■ TASK TO COMPLETE
Copy out every line of the records below word for word, leaving nothing out and changing nothing.

■ Dataset excerpt
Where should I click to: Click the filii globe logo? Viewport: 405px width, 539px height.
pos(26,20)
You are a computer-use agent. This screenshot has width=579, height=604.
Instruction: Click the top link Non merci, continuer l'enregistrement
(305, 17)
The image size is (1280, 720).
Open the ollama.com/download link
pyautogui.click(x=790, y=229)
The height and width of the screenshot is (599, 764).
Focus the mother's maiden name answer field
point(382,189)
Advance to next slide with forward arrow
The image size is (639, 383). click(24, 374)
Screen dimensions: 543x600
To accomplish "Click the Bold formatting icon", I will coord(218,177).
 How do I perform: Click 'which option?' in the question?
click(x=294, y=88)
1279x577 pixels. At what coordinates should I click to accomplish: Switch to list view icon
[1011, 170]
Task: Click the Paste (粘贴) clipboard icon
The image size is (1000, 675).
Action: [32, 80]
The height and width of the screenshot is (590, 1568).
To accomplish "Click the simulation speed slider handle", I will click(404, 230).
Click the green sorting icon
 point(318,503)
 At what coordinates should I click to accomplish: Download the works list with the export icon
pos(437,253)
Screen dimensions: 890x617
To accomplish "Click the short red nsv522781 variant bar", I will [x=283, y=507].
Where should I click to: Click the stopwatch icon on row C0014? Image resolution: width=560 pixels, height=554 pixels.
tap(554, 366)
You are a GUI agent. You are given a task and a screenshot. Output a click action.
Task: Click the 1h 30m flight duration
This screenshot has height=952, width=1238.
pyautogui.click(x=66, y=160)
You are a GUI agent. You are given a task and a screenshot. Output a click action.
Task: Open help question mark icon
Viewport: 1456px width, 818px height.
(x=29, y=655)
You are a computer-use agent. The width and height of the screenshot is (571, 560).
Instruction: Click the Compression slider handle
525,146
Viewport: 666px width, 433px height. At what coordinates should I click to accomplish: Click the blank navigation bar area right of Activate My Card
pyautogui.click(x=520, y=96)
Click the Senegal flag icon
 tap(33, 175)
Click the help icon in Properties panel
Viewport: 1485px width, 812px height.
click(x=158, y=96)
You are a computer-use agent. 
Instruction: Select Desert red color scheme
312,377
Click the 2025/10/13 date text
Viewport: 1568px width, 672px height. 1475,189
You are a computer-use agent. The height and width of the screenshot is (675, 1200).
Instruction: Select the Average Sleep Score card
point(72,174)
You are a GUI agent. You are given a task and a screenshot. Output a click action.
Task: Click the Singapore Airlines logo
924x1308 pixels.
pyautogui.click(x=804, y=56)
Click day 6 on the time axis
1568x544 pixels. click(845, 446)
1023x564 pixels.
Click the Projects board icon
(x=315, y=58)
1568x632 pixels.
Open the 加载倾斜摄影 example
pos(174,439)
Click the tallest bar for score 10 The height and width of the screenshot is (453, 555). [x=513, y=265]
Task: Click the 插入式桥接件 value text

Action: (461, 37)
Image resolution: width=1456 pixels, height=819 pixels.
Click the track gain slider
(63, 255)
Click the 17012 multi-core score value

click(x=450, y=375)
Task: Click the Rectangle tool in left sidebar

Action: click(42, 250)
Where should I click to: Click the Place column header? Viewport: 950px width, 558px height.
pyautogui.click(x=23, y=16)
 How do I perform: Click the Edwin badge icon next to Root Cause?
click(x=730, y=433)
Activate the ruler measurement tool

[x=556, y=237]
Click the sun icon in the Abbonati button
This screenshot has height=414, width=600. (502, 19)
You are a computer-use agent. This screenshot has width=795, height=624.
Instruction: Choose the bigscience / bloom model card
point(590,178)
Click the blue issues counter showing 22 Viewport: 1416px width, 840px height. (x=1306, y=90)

■ EXERCISE OUTPUT
Where should I click to: Click the filii globe logo? Viewport: 405px width, 539px height.
pos(26,20)
You are a computer-use agent. This screenshot has width=579, height=604.
Instruction: Click the top link Non merci, continuer l'enregistrement
(305, 17)
The image size is (1280, 720).
Open the ollama.com/download link
pyautogui.click(x=790, y=229)
The height and width of the screenshot is (599, 764).
Focus the mother's maiden name answer field
point(382,189)
Advance to next slide with forward arrow
The image size is (639, 383). click(24, 374)
Screen dimensions: 543x600
To accomplish "Click the Bold formatting icon", I will coord(218,177).
 How do I perform: Click 'which option?' in the question?
click(x=294, y=88)
1279x577 pixels. At what coordinates should I click to accomplish: Switch to list view icon
[1011, 170]
Task: Click the Paste (粘贴) clipboard icon
The image size is (1000, 675).
Action: [32, 80]
The height and width of the screenshot is (590, 1568).
To accomplish "Click the simulation speed slider handle", I will click(404, 230).
Click the green sorting icon
 point(318,503)
 At what coordinates should I click to accomplish: Download the works list with the export icon
pos(437,253)
Screen dimensions: 890x617
To accomplish "Click the short red nsv522781 variant bar", I will [x=283, y=507].
Where should I click to: Click the stopwatch icon on row C0014? Image resolution: width=560 pixels, height=554 pixels.
tap(554, 366)
You are a GUI agent. You are given a task and a screenshot. Output a click action.
Task: Click the 1h 30m flight duration
This screenshot has height=952, width=1238.
pyautogui.click(x=66, y=160)
You are a GUI agent. You are given a task and a screenshot. Output a click action.
Task: Open help question mark icon
Viewport: 1456px width, 818px height.
(x=29, y=655)
You are a computer-use agent. The width and height of the screenshot is (571, 560).
Instruction: Click the Compression slider handle
525,146
Viewport: 666px width, 433px height. At what coordinates should I click to accomplish: Click the blank navigation bar area right of Activate My Card
pyautogui.click(x=520, y=96)
Click the Senegal flag icon
 tap(33, 175)
Click the help icon in Properties panel
Viewport: 1485px width, 812px height.
click(x=158, y=96)
You are a computer-use agent. 
Instruction: Select Desert red color scheme
312,377
Click the 2025/10/13 date text
Viewport: 1568px width, 672px height. 1475,189
You are a computer-use agent. The height and width of the screenshot is (675, 1200).
Instruction: Select the Average Sleep Score card
point(72,174)
You are a GUI agent. You are given a task and a screenshot. Output a click action.
Task: Click the Singapore Airlines logo
924x1308 pixels.
pyautogui.click(x=804, y=56)
Click day 6 on the time axis
1568x544 pixels. click(845, 446)
1023x564 pixels.
Click the Projects board icon
(x=315, y=58)
1568x632 pixels.
Open the 加载倾斜摄影 example
pos(174,439)
Click the tallest bar for score 10 The height and width of the screenshot is (453, 555). [x=513, y=265]
Task: Click the 插入式桥接件 value text

Action: (461, 37)
Image resolution: width=1456 pixels, height=819 pixels.
Click the track gain slider
(63, 255)
Click the 17012 multi-core score value

click(x=450, y=375)
Task: Click the Rectangle tool in left sidebar

Action: click(42, 250)
Where should I click to: Click the Place column header? Viewport: 950px width, 558px height.
pyautogui.click(x=23, y=16)
 How do I perform: Click the Edwin badge icon next to Root Cause?
click(x=730, y=433)
Activate the ruler measurement tool

[x=556, y=237]
Click the sun icon in the Abbonati button
This screenshot has height=414, width=600. (502, 19)
You are a computer-use agent. This screenshot has width=795, height=624.
Instruction: Choose the bigscience / bloom model card
point(590,178)
Click the blue issues counter showing 22 Viewport: 1416px width, 840px height. (x=1306, y=90)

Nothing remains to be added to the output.